Novozymes is to help finance a novel integrated food and energy venture in Mozambique which aims to displace charcoal with biofuel – offering a more sustainable alternative, it says, with a view to opening a massive market.

The Danish enzyme producer has made an undisclosed investment in CleanStar Mozambique, a joint venture between it and CleanStar Ventures, an Australian “venture development partnership”.

The venture will work with farmers to improve their farming methods, help them diversify the crops they grow and buy surplus cassava from them to feed a 1.2 million litre/year ethanol plant, to start production early next year in Maputo.

The venture aims to capture 20% of Maputo’s market for cooking fuels by 2014, displacing charcoal, the production of which is contributing to deforestation across sub-Saharan Africa.

“We’re doing this to enable proof of concept,” Novozymes spokesman Johan Melchior told Environmental Finance. “The model is designed to be scaled and replicated elsewhere.”

Melchior said that the charcoal market in Maputo alone is worth $150 million a year, with the charcoal market in the 50 biggest cities in sub-Saharan Africa worth $10 billion a year. “Prices are going up, as supply lines are getting longer,” he said, adding that “there aren’t any trees within hundreds of kilometres of Maputo”. The ethanol produced by the venture should therefore be increasingly competitive.

Novozymes will own 33% of the for-profit venture, with the remainder owned by CleanStar Ventures.

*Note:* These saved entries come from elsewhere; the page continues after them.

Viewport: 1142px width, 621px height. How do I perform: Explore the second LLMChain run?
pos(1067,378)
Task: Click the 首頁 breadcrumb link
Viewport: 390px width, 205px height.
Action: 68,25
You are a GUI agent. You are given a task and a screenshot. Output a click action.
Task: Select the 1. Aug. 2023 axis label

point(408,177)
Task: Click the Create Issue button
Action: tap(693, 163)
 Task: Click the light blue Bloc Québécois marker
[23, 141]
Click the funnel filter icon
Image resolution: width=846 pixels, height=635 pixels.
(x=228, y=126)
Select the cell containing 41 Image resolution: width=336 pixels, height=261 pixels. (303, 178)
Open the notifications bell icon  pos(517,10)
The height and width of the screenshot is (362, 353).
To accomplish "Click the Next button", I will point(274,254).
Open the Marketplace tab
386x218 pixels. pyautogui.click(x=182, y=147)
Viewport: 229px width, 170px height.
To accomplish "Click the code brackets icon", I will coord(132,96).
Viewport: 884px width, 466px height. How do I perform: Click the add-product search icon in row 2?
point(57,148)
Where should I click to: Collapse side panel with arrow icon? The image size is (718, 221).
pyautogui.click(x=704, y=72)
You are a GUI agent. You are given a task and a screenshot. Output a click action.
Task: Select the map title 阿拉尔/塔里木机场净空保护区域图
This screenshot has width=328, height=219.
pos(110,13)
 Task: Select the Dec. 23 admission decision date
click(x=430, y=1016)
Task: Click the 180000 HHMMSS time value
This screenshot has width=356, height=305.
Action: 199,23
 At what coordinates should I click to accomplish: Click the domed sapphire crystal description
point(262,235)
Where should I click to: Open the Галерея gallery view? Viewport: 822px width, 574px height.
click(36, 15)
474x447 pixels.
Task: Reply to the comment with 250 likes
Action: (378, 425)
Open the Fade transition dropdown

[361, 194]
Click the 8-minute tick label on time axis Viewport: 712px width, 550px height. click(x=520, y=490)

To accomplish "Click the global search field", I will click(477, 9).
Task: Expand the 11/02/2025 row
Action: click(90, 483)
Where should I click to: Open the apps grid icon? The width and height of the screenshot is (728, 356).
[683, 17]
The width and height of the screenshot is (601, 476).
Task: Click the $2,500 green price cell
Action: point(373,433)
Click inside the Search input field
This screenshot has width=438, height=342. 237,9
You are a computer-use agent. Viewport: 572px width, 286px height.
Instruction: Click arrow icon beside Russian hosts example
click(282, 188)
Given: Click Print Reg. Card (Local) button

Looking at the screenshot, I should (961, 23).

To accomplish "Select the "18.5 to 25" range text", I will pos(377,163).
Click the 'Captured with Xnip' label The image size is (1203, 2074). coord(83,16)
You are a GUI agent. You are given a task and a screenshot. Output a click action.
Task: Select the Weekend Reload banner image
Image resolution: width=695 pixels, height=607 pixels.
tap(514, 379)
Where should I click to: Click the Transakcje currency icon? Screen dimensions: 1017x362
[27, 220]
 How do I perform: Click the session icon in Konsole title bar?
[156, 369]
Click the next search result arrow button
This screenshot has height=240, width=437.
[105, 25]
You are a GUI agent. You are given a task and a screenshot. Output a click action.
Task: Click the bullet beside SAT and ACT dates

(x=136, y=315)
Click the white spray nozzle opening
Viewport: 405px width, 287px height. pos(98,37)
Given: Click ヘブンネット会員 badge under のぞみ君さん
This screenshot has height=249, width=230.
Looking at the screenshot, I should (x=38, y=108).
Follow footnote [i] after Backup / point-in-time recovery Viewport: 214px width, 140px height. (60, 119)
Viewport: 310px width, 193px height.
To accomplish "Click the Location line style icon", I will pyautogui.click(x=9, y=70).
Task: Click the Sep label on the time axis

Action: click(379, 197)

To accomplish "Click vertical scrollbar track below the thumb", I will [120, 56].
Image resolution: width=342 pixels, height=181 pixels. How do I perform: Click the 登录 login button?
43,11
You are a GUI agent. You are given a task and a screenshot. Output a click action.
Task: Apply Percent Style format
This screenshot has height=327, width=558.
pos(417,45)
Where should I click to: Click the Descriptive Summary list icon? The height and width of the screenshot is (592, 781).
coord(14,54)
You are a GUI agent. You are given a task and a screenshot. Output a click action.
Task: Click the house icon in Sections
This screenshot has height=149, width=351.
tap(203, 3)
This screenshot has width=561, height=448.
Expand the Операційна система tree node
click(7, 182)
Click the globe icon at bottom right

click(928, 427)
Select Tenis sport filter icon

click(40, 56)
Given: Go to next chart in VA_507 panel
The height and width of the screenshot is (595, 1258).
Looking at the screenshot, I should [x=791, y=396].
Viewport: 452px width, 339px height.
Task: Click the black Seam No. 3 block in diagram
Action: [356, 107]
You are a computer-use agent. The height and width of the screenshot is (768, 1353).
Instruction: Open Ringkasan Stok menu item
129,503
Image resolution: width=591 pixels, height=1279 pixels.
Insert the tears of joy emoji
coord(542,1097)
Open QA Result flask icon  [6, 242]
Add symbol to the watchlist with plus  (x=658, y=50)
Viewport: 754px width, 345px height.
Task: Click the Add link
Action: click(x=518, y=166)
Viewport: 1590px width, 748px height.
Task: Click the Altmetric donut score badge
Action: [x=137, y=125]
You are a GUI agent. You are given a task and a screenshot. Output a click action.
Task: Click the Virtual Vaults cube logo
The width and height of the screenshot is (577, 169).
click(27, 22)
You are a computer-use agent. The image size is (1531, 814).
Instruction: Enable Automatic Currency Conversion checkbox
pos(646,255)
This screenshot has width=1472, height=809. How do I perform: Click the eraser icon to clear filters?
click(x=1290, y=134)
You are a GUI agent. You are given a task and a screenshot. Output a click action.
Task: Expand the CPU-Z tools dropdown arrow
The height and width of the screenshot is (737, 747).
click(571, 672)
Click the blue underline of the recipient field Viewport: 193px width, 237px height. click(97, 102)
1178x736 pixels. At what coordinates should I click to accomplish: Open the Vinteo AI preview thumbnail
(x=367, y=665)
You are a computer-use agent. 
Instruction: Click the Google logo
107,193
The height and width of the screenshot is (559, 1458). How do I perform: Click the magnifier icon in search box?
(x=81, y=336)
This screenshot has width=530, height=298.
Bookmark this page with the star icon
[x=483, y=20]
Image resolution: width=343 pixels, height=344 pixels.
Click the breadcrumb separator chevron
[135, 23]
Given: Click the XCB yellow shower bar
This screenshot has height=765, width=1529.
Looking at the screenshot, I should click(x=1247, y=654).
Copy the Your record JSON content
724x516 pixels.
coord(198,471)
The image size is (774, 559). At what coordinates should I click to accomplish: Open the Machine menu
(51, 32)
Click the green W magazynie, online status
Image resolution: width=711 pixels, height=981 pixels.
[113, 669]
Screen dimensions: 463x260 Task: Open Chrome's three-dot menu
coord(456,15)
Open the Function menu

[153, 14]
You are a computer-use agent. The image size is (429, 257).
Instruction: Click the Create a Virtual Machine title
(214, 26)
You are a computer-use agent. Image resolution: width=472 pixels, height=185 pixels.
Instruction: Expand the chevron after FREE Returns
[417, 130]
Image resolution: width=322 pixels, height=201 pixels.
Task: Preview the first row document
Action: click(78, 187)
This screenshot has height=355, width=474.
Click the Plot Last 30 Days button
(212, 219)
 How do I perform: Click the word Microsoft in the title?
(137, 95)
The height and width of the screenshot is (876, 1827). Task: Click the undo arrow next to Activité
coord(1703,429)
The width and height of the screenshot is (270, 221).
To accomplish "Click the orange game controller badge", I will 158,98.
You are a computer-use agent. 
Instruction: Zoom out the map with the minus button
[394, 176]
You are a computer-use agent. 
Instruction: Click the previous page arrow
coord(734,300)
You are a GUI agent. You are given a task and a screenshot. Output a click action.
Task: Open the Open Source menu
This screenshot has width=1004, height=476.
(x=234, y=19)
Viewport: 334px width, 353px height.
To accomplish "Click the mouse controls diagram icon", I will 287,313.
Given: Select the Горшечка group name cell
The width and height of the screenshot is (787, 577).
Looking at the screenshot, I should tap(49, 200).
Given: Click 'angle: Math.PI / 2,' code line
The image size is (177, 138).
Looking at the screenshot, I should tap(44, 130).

The ethanol fermentation plant, which will be built by Kansas-based contractor ICM, will use Novozymes enzymes.

Meanwhile, Bank of America Merrill Lynch’s carbon finance desk is “in advanced discussions” to join the venture as the carbon offtaker, Novozymes said, with a view to buying options over any carbon credits generated.

In its demonstration phase to 2014, the venture expects to distribute 80,000 cookstoves. Under an existing Clean Development Mechanism methodology which the venture will use, each of those cookstoves can claim credits for avoiding four tonnes of carbon dioxide emissions per year.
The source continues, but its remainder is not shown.